**Passage shown**
____________________
Report: Sazerac offers $15B for Brown-Forman

5:18 p.m. April 15, 2026

Jack Daniel Distillery

Jack Daniel Distillery

DUANE CROSS
MCO Publisher•Editor

Reuters reported Wednesday that privately held Sazerac has offered about $15 billion to buy Brown-Forman, the Louisville-based spirits company whose portfolio includes Jack Daniel Distillery in Lynchburg.

Citing a source familiar with the matter, Reuters said that the offer amounts to about $32 per share.

Brown-Forman owns Moore County’s signature distillery, its largest employer, and one of the names most closely tied to Lynchburg itself. The distillery also brings more than 300,000 visitors to town each year.

The Sazerac report also muddies Brown-Forman’s already-public talks with Pernod Ricard, the French liquor giant that has been exploring a deal of its own.

Analysts told Reuters that Pernod has generally been seen as the more natural match, partly because of its global reach. A share-swap deal could also help the Brown family keep some control of the company it has run since 1870.

But Sazerac is hardly new to this business.

The company has spent years growing through acquisitions, and it already has a history with Brown-Forman. Sazerac bought Southern Comfort and Tuaca from Brown-Forman in 2016. It is also expanding in Tennessee through its newly named AJ Bond Distillery in La Vergne, which is expected to release its first Tennessee whiskey this summer.

Still, this is a report, not a deal.

Sazerac declined to comment, while Brown-Forman and Pernod Ricard did not immediately respond to requests for comment.
____________________
**Exercise data**
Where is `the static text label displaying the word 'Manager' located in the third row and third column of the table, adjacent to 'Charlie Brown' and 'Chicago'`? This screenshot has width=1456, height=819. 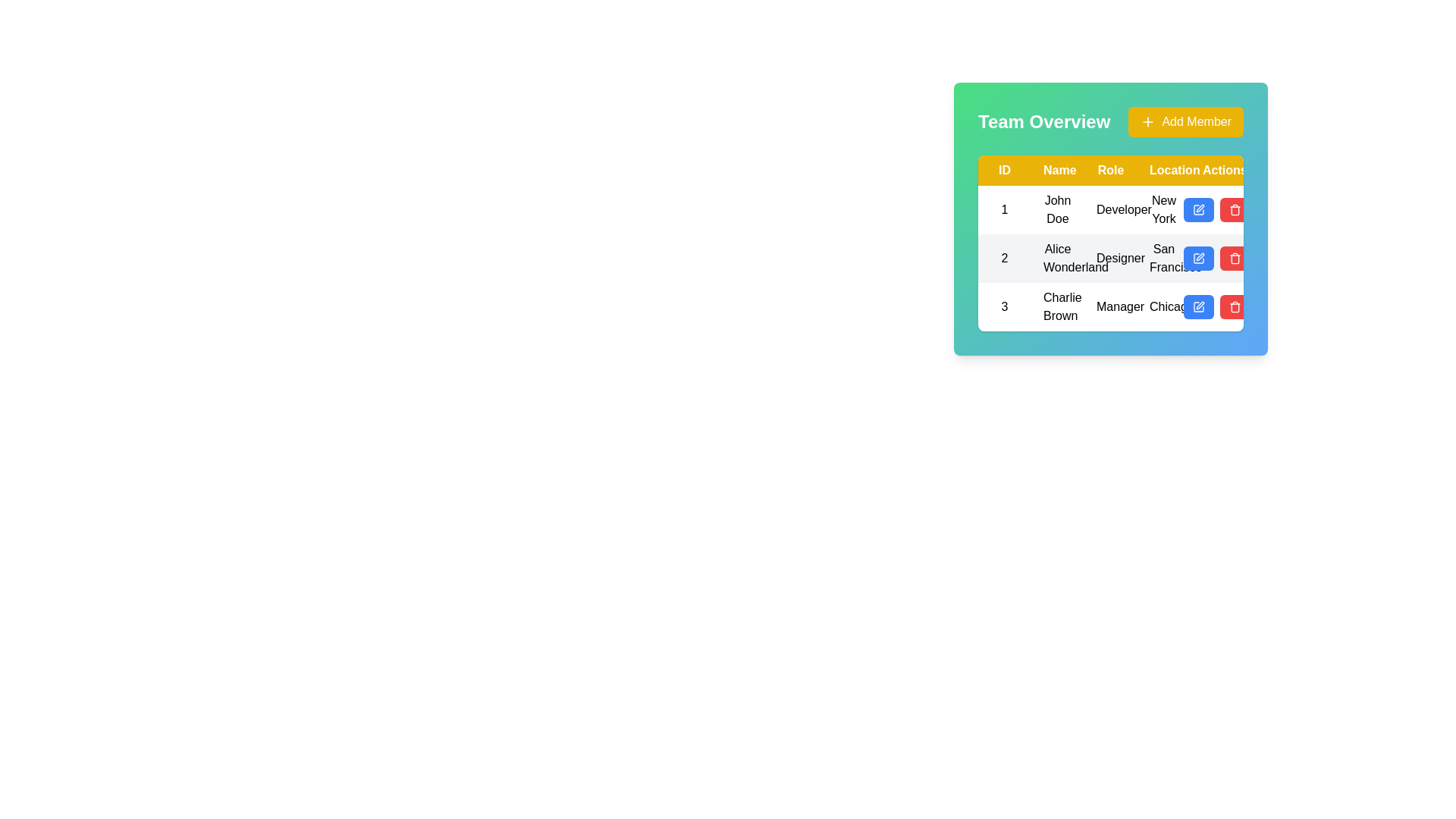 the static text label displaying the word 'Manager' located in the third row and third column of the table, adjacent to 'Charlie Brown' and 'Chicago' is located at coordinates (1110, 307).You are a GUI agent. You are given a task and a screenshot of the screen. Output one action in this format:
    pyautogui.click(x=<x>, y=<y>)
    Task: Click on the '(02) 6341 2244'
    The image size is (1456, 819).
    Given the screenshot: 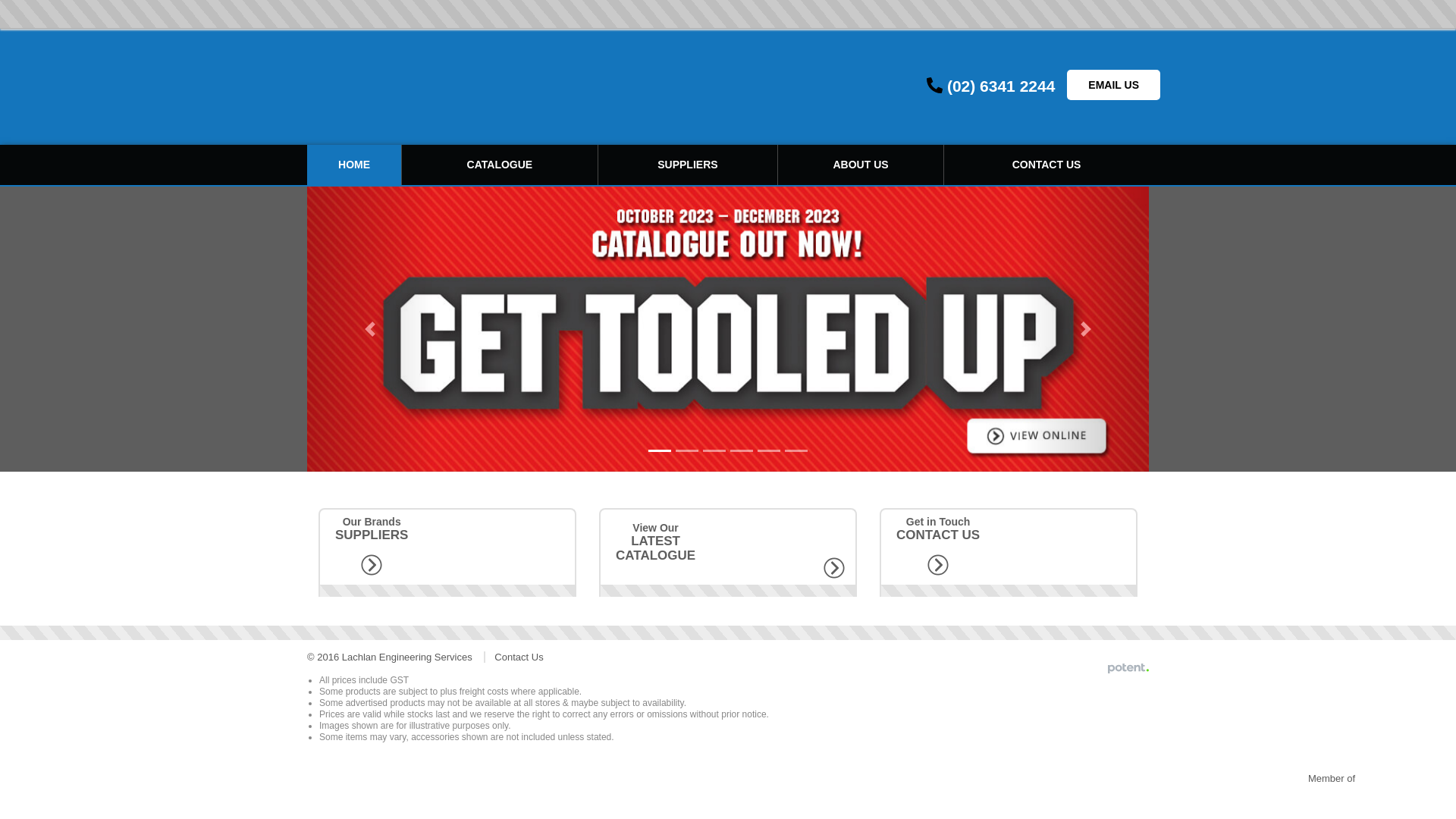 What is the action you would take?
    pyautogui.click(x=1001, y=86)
____________________
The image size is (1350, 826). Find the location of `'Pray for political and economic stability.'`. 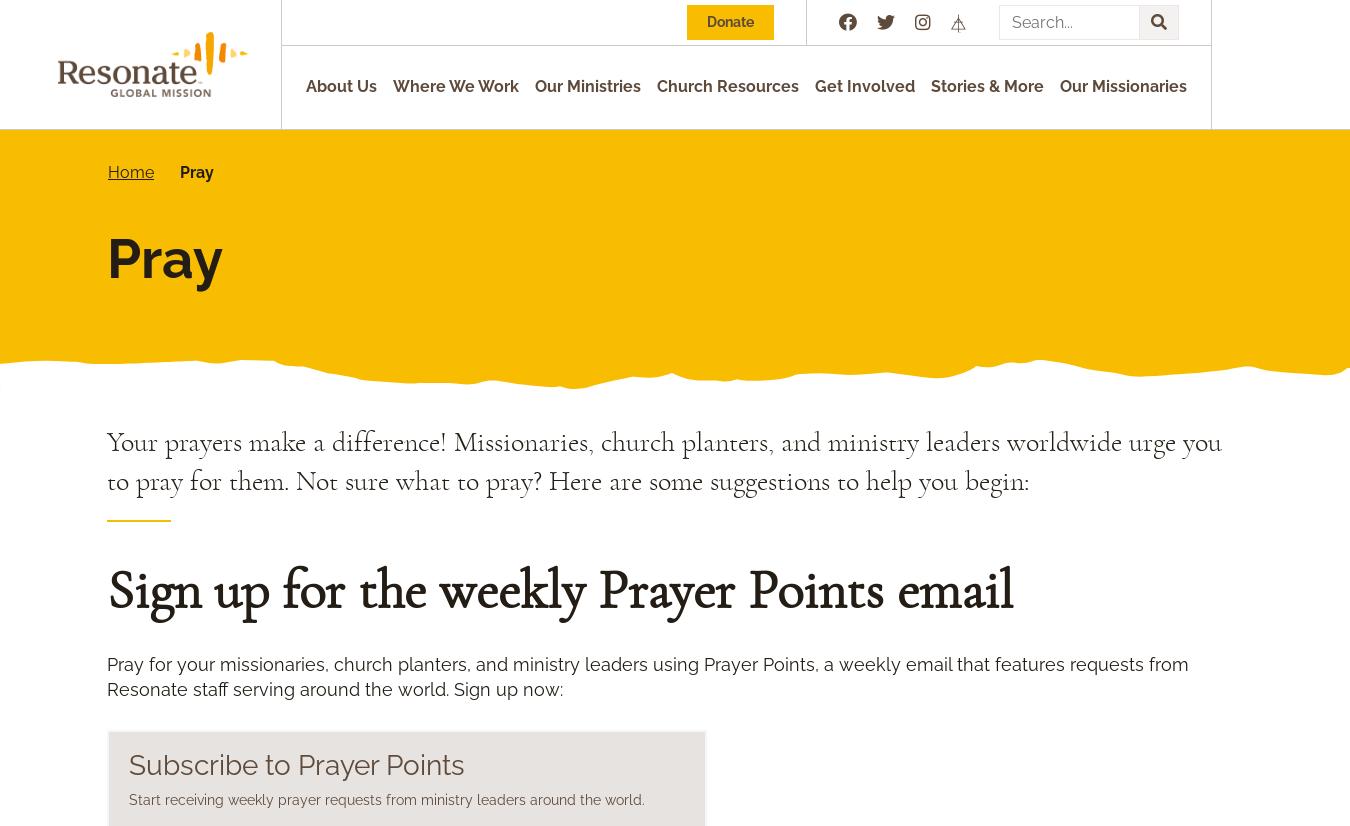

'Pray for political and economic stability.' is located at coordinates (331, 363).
____________________
**Work instruction**
Transcribe the article about Sazerac's offer for Brown-Forman from "Analysts told Reuters" up to and including "whiskey this summer.".

**Exercise result**
Analysts told Reuters that Pernod has generally been seen as the more natural match, partly because of its global reach. A share-swap deal could also help the Brown family keep some control of the company it has run since 1870.

But Sazerac is hardly new to this business.

The company has spent years growing through acquisitions, and it already has a history with Brown-Forman. Sazerac bought Southern Comfort and Tuaca from Brown-Forman in 2016. It is also expanding in Tennessee through its newly named AJ Bond Distillery in La Vergne, which is expected to release its first Tennessee whiskey this summer.